- Excerpted text:
Content starts

Round of medical staff in the Covid-19 patients ward, Yaoundé, Cameroon. Photo credit: MSF/Vanessa Fodjo
Statement |

Pandemic Accord: MSF statement at INB8 plenary session

Photo credit: MSF/Vanessa Fodjo
Round of medical staff in the Covid-19 patients ward, Yaoundé, Cameroon. Photo credit: MSF/Vanessa Fodjo

MSF statement at the 8th meeting of the Intergovernmental Negotiating Body (INB) for a World Health Organization (WHO) instrument on pandemic prevention, preparedness and response.

MSF urges the member states to agree on a comprehensive package in the pandemic agreement of commitments that prioritise the needs of people in humanitarian and resource-limited settings. 

Ensuring the protection of medical facilities, personnel and patients remains an absolute prerequisite for any medical intervention. The unique challenges faced by people affected by armed conflicts, natural disasters and other humanitarian crises must be recognised and addressed throughout the accord including by explicitly including them as part of the definition of “vulnerable populations”. Clear rules are also needed to ensure supply for international stockpiling of medical products and in order to prevent national stockpiling efforts from competing against global access needs. Humanitarian and public health needs should be put at the centre of priority setting and decision making for stockpiling and allocation efforts.

Content ends

- Work order A: Retype the MSF statement on the pandemic accord word for word, everything from "Ensuring the protection" down to "and allocation efforts.".
- Work order B: Write what comes next in the MSF statement on the pandemic accord, picking up after its final sentence.

- Source material:
Content starts

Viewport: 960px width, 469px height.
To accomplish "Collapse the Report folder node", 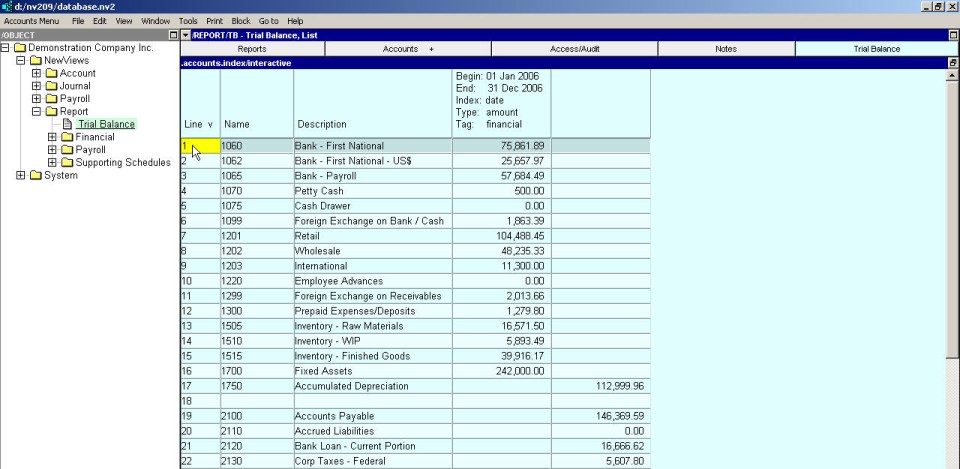I will (x=37, y=112).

Content ends

- Exercise answer A:
Ensuring the protection of medical facilities, personnel and patients remains an absolute prerequisite for any medical intervention. The unique challenges faced by people affected by armed conflicts, natural disasters and other humanitarian crises must be recognised and addressed throughout the accord including by explicitly including them as part of the definition of “vulnerable populations”. Clear rules are also needed to ensure supply for international stockpiling of medical products and in order to prevent national stockpiling efforts from competing against global access needs. Humanitarian and public health needs should be put at the centre of priority setting and decision making for stockpiling and allocation efforts.

- Exercise answer B:
Governments should agree on rules linking public funding of medical products to conditions to ensure access to these products, and on rules incorporating international medical ethics guidelines to ensure post-clinical trial access to the end products, especially by communities in developing countries. On intellectual property rights, the accord should specify governments’ responsibility to incorporate and use all possible legal flexibilities for the broadest possible access to medical products. Attempts to introduce more stringent intellectual property rights in trade negotiations must be revoked. 

While the draft accord recognises transparency as a key principle, it should go further and introduce obligations for governments to increase access to information and prohibit the use of confidentiality clauses, especially in procurement agreements when access to medical products is at stake. 

The accord should have an international access and benefit-sharing mechanism; this should include dedicating a portion of global production and supply to global stockpiling and equitable allocation mechanisms, and transfer of technology and know-how to manufacturers, particularly in resource-limited countries and regions. 

We welcome the publication of the new INB draft text and will continue sharing our comments accordingly.